With no further business being carried out by the company, directors are considering placing Stepstone Mortgage Funding DAC into liquidation before the end of 2019, accounts filed with the Companies Office state. Liquidation costs of €300,000 have been accrued in the most recent 2018 accounts, which go on to say that directors' policy is to maintain sufficient cash reserves to meet commitments as they fall due.
Stepstone Mortgages's main creditor is Lehman Brothers - which itself has been in liquidation since 2008.
The latest 2018 accounts for Stepstone show the Dublin-based lender paid €57m over the past two years to the corporate remains of Lehman - the US investment bank whose collapse exploded the global financial crisis.
Stepstone was originally a joint venture between the US bank and what is now KBC Ireland. It stopped lending in 2008 when the crisis struck.
The latest accounts show Stepstone's directors paid €51.9m to Lehman Brothers Holdings Inc in March 2018, followed by just under €4m paid in March this year.

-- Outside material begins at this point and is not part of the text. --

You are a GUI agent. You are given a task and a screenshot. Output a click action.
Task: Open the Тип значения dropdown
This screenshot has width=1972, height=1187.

The 2018 accounts confirm Stepstone's sale of its entire portfolio of Irish mortgages to Promontoria, an affiliate of US vulture fund Cerberus, and that the deal closed in March 2018. No sale price is recorded in the accounts, but the filing shows a €53.6m "positive movement" in Stepstone's loan accounts, and net cash generation of €47.65m in what had been a relatively stagnant portfolio.
At the end of its 2017 financial year, Stepstone had valued €119.77m of mortgages at €53.6m, which indicates Cerberus paid around the written down value of the mortgages.
It left Stepstone Mortgages as a shell and the accounts go on to say that a third party approached the directors and Lehman Brothers in 2018 and expressed an interest in acquiring the Irish company's shares. Due diligence was carried out, but the third party withdrew its interest, the filing states.
It is understood the interest in the remains of Stepstone related to its regulated status - which could potentially have given a buyer a licence to lend in Ireland and the rest of the EU.
Meanwhile, Stepstone is one of the lenders caught up in the tracker mortgage scandal since 2015. The accounts say the company had never attempted to remove customers from their tracker rates, but following the tracker review, some customers were found to have been charged incorrect rates and have subsequently been returned to the cheaper rate.
Tracker compensation costs are estimated at €770,000 in 2018 and 2019, according to the accounts.